── SUPPLIED RECORDS ──

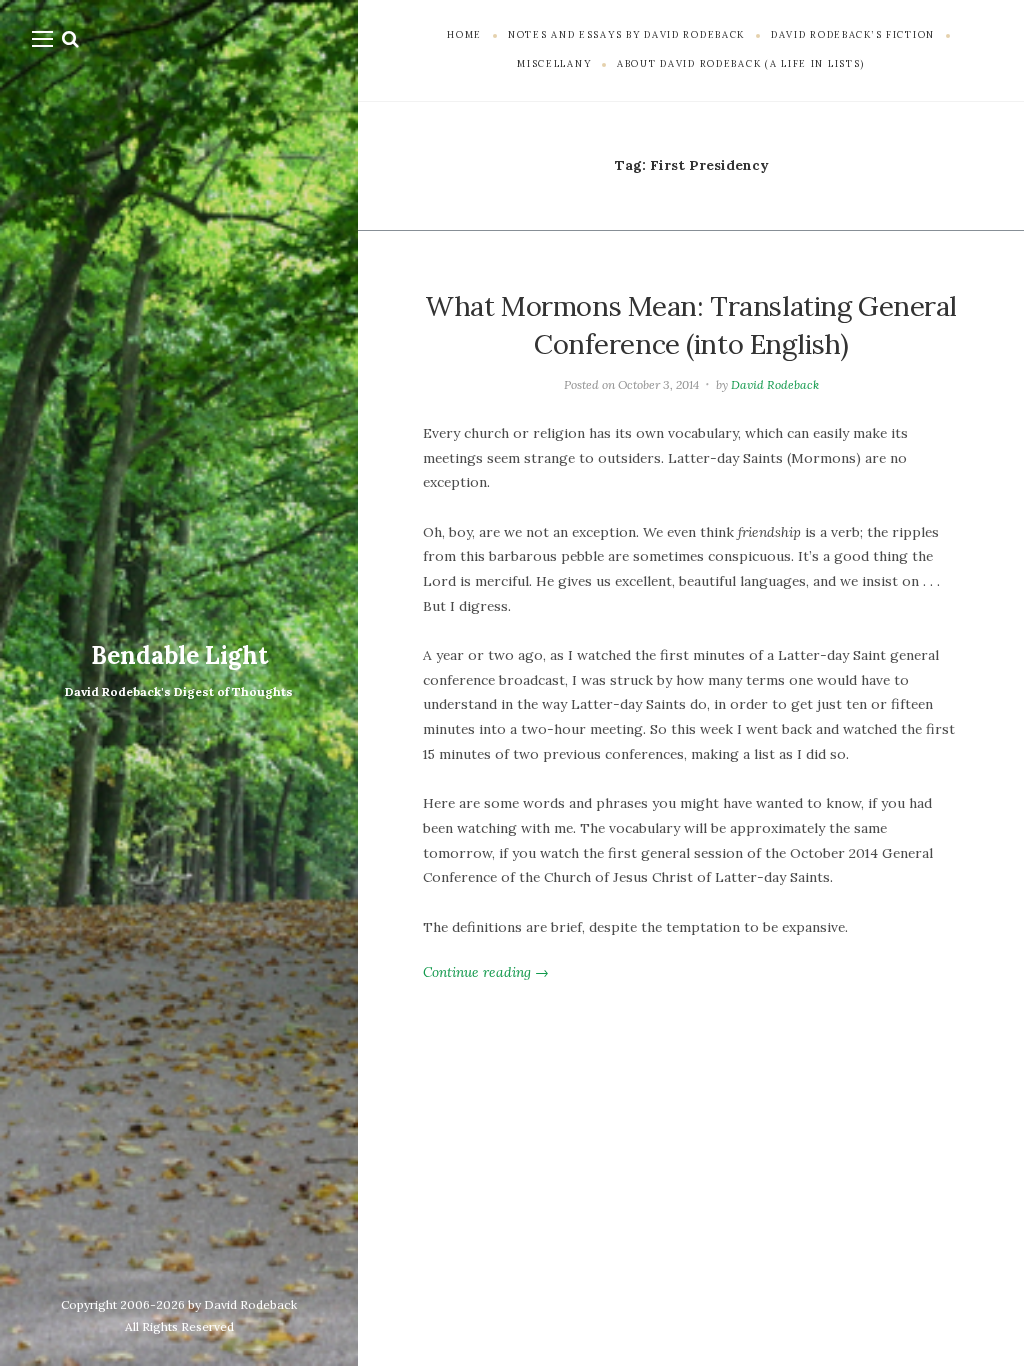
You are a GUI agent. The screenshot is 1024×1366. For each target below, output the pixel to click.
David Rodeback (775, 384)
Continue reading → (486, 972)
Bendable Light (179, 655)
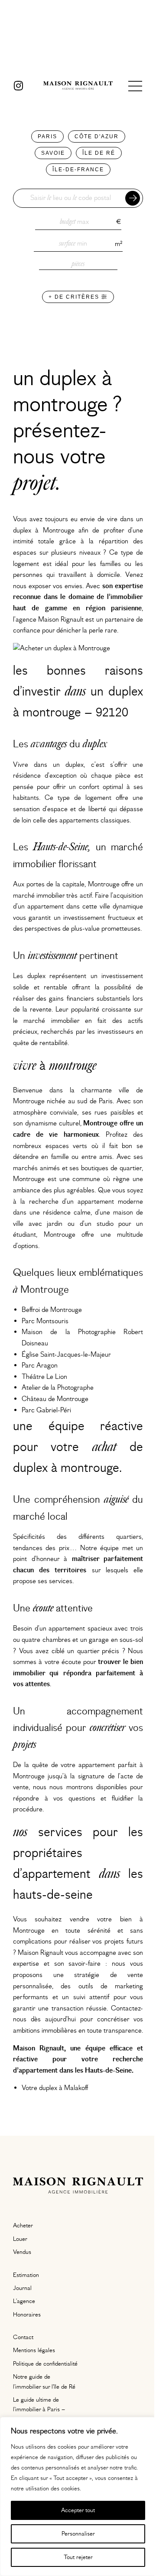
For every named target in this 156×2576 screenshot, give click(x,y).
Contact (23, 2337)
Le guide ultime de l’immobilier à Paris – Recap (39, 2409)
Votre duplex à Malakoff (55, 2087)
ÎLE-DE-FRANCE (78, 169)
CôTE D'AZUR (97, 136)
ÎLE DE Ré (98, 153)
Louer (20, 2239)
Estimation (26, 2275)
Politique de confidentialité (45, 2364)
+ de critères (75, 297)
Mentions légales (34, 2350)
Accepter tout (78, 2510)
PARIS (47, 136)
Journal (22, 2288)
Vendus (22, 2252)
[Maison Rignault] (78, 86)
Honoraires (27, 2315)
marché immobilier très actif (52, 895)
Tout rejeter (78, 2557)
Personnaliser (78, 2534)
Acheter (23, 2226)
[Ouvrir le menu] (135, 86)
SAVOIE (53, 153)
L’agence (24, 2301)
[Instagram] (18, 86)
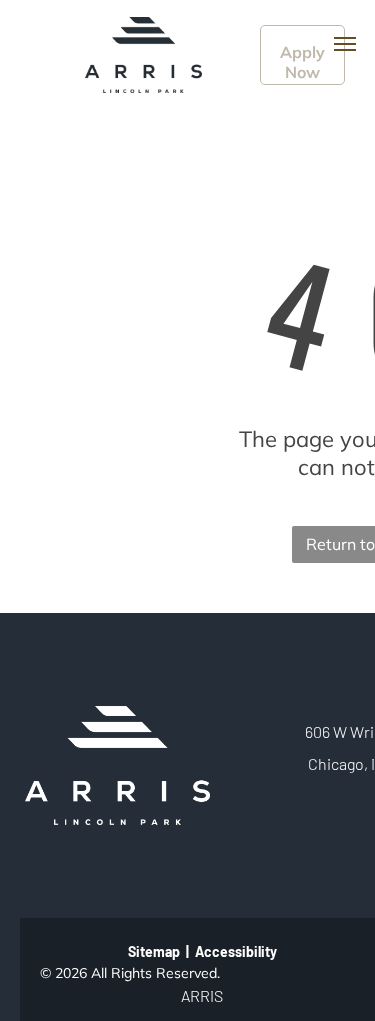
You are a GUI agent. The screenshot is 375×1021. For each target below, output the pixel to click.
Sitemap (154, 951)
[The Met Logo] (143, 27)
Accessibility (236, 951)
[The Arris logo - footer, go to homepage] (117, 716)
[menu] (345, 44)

───

> **WORK TO BE COMPLETED**: The line containing "Sitemap (154, 951)" and every line after it, up to and including the last line of the records, should be reproduced exactly, with nothing else.

> **RESPONSE**:
Sitemap (154, 951)
[The Met Logo] (143, 27)
Accessibility (236, 951)
[The Arris logo - footer, go to homepage] (117, 716)
[menu] (345, 44)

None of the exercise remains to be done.